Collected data
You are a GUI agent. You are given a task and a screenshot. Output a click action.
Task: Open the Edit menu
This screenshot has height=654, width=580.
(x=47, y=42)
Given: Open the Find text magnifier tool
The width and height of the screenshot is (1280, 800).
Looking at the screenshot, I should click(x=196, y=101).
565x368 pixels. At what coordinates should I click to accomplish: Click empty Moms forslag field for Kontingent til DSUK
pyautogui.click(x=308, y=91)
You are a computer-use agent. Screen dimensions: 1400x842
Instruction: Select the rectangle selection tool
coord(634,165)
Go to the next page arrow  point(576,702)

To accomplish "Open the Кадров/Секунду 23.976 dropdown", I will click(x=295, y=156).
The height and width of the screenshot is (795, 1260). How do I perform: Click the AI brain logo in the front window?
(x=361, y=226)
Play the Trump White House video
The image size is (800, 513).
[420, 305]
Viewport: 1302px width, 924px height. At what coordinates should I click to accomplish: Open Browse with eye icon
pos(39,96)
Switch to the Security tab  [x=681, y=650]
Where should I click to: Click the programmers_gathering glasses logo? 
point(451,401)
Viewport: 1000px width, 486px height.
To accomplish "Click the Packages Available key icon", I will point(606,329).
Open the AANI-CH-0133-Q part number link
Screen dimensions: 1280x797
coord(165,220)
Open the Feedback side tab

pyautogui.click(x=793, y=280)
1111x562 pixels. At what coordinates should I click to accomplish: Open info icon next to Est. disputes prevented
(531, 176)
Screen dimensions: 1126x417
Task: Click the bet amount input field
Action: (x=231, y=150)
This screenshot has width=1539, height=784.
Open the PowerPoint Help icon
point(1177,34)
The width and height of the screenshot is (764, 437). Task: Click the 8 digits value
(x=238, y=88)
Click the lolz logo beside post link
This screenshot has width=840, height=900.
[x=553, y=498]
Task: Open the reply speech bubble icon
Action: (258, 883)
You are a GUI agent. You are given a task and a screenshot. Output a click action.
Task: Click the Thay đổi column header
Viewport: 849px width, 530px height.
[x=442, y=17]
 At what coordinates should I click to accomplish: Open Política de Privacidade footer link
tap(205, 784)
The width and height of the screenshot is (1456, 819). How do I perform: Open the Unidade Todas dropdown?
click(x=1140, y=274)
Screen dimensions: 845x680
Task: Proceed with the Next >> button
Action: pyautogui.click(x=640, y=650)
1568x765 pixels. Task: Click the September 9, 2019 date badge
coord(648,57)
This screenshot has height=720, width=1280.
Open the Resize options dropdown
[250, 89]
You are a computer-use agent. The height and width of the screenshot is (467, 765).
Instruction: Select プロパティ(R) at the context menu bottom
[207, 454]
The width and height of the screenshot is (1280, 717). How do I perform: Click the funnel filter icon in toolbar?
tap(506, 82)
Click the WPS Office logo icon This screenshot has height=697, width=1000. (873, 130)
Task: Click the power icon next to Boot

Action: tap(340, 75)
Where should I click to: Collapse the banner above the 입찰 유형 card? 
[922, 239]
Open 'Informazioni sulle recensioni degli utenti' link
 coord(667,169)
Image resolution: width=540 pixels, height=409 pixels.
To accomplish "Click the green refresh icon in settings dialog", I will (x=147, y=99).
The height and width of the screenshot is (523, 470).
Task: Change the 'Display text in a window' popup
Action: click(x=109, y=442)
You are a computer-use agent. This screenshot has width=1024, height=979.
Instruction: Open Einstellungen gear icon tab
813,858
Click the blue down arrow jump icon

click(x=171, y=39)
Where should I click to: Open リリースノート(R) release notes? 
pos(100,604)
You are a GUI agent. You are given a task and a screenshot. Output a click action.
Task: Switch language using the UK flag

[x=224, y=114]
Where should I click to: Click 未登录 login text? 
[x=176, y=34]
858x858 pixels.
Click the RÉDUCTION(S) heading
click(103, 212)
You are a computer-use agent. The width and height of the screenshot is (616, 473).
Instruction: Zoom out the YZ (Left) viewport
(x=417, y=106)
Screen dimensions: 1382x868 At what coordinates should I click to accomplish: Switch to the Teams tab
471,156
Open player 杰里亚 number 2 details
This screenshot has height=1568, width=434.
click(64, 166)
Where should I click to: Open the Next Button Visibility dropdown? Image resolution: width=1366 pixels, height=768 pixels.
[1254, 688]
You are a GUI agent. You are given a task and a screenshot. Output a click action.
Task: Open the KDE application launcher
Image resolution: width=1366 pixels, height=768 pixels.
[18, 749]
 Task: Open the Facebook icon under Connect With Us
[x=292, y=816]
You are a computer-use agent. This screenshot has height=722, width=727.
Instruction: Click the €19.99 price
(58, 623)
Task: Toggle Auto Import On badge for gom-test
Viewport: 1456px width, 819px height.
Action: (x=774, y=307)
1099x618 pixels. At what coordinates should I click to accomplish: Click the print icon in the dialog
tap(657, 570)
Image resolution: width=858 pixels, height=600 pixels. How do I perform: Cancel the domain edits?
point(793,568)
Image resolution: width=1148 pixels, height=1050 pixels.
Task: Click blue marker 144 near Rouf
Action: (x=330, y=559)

Work instructions:
Can you write out everything from the line containing "You are a computer-use agent. The width" down to the line containing "[1254, 688]", replacing "dropdown" with "drop-down list" and leaving all else unchanged?

Solution:
You are a computer-use agent. The width and height of the screenshot is (616, 473).
Instruction: Zoom out the YZ (Left) viewport
(x=417, y=106)
Screen dimensions: 1382x868 At what coordinates should I click to accomplish: Switch to the Teams tab
471,156
Open player 杰里亚 number 2 details
This screenshot has height=1568, width=434.
click(64, 166)
Where should I click to: Open the Next Button Visibility drop-down list? Image resolution: width=1366 pixels, height=768 pixels.
[1254, 688]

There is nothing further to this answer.